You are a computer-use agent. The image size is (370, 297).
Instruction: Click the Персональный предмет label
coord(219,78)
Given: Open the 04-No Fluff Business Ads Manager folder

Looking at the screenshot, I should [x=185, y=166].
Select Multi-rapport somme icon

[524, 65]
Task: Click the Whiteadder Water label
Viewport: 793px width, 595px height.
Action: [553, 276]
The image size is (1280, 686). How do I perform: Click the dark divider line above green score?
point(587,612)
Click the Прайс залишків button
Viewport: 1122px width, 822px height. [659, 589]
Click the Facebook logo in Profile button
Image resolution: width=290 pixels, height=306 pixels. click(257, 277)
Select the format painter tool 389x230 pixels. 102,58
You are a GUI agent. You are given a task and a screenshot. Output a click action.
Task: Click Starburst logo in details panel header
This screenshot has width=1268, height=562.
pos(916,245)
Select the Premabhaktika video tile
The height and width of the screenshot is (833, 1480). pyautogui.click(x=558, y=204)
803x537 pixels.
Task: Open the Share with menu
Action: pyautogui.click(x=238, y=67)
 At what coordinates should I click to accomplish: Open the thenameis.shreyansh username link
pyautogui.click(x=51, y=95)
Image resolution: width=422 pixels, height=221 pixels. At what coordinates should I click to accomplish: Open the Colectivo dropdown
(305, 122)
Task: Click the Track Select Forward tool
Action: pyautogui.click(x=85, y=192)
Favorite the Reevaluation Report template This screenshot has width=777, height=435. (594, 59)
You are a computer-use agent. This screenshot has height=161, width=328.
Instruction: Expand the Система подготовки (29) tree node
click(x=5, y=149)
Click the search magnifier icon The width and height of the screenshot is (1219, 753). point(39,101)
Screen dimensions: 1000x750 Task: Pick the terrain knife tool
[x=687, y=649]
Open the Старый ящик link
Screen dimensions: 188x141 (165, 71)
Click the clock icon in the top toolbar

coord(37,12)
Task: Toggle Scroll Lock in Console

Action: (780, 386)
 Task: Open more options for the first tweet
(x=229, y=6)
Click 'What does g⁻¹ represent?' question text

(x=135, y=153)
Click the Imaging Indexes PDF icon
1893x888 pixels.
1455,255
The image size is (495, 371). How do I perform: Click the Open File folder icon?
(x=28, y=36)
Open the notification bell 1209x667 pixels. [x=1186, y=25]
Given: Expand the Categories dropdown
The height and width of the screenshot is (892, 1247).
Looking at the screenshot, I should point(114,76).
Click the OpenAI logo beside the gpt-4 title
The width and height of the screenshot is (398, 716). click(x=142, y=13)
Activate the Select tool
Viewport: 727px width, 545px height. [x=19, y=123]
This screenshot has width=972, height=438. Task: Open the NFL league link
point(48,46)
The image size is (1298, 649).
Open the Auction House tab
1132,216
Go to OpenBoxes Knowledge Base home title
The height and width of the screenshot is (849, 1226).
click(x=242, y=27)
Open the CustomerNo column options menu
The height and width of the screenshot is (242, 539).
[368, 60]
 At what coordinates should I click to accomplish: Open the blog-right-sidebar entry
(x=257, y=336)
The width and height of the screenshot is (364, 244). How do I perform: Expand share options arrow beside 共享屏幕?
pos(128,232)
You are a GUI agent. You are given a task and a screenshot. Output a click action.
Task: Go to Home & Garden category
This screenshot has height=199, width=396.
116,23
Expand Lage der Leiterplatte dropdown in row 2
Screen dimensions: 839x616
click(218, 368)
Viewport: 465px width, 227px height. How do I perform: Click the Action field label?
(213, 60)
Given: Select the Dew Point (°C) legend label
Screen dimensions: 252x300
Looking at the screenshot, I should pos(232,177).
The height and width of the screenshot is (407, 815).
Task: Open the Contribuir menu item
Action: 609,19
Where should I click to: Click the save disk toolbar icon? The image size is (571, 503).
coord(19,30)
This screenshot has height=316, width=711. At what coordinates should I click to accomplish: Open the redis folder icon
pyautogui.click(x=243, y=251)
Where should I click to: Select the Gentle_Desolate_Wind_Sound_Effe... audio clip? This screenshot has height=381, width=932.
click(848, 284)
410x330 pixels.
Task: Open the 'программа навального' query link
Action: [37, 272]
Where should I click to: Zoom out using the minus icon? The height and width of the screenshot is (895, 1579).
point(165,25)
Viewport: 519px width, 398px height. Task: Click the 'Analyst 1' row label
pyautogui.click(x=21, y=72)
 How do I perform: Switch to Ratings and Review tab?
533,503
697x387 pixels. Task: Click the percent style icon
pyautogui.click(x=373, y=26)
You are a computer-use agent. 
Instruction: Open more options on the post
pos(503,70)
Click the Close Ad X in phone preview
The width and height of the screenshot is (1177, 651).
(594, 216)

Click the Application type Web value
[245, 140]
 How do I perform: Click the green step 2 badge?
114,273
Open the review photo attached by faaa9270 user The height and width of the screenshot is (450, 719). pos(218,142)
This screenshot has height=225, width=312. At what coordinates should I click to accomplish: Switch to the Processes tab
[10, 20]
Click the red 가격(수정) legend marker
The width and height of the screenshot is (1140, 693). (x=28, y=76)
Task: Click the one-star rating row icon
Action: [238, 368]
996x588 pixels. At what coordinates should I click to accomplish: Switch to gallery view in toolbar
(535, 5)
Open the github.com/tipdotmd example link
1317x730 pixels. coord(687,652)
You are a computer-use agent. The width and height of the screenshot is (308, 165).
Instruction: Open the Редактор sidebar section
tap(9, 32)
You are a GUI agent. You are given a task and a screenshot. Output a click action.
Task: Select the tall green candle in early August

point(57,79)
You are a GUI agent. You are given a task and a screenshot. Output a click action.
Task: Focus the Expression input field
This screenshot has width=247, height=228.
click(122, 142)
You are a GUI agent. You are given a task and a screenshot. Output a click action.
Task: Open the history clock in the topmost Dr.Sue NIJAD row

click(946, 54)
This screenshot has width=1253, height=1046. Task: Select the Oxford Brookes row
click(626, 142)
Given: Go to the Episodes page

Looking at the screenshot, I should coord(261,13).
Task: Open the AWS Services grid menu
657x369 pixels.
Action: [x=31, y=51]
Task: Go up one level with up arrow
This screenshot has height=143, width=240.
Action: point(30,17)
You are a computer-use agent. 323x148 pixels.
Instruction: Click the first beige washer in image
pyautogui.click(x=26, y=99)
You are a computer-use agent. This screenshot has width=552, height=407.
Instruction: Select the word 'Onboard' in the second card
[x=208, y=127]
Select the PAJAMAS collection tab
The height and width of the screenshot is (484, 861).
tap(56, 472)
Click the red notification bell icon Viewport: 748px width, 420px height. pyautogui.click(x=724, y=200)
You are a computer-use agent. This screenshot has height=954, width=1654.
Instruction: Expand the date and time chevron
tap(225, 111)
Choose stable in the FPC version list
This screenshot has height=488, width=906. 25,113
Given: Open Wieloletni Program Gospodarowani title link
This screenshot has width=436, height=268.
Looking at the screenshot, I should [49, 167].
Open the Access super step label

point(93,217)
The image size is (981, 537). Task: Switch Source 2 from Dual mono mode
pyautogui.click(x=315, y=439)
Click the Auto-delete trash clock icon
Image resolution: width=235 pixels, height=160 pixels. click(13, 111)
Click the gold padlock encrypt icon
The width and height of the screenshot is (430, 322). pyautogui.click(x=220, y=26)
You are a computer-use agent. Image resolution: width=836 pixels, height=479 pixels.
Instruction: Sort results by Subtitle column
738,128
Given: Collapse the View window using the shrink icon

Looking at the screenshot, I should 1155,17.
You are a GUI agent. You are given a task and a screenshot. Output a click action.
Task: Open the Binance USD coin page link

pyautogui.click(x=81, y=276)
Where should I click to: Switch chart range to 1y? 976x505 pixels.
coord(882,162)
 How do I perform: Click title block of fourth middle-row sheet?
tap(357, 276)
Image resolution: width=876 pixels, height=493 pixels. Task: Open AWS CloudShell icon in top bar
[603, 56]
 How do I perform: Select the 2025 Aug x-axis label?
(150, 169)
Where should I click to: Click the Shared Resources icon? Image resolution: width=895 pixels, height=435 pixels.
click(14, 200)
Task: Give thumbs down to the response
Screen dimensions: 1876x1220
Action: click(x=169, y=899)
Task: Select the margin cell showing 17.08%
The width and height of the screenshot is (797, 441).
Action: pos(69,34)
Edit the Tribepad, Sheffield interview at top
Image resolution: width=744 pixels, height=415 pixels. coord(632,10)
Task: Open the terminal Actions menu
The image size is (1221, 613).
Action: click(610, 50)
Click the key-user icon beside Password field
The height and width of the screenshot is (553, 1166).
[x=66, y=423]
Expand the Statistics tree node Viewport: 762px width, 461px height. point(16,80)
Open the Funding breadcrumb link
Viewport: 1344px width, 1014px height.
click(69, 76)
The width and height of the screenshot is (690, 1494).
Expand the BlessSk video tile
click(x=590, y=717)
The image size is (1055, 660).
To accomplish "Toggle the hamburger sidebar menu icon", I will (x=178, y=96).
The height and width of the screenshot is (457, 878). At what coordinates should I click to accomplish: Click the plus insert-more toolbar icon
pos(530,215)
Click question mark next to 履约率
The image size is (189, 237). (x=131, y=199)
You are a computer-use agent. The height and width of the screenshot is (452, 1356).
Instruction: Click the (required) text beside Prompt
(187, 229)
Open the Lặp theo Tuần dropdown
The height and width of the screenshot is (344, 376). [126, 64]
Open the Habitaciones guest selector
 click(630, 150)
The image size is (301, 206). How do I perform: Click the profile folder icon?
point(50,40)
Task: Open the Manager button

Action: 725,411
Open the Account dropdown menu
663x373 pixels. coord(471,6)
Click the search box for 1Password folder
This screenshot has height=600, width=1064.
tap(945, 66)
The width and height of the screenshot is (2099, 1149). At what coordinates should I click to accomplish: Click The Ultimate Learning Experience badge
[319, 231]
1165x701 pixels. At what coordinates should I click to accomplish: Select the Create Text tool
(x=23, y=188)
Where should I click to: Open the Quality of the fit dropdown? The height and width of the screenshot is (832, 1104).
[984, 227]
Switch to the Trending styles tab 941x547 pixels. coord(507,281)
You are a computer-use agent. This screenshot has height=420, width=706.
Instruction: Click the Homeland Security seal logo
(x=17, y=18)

**To be done**
Rewrite the material from its first line up to and including the line with "pos(916,245)", replacing "Instruction" with "Command" and leaving everything else unchanged.

**Answer for the task**
You are a computer-use agent. The image size is (370, 297).
Command: Click the Персональный предмет label
coord(219,78)
Given: Open the 04-No Fluff Business Ads Manager folder

Looking at the screenshot, I should [x=185, y=166].
Select Multi-rapport somme icon

[524, 65]
Task: Click the Whiteadder Water label
Viewport: 793px width, 595px height.
Action: [553, 276]
The image size is (1280, 686). How do I perform: Click the dark divider line above green score?
point(587,612)
Click the Прайс залишків button
Viewport: 1122px width, 822px height. [659, 589]
Click the Facebook logo in Profile button
Image resolution: width=290 pixels, height=306 pixels. click(257, 277)
Select the format painter tool 389x230 pixels. 102,58
You are a GUI agent. You are given a task and a screenshot. Output a click action.
Task: Click Starburst logo in details panel header
This screenshot has width=1268, height=562.
pos(916,245)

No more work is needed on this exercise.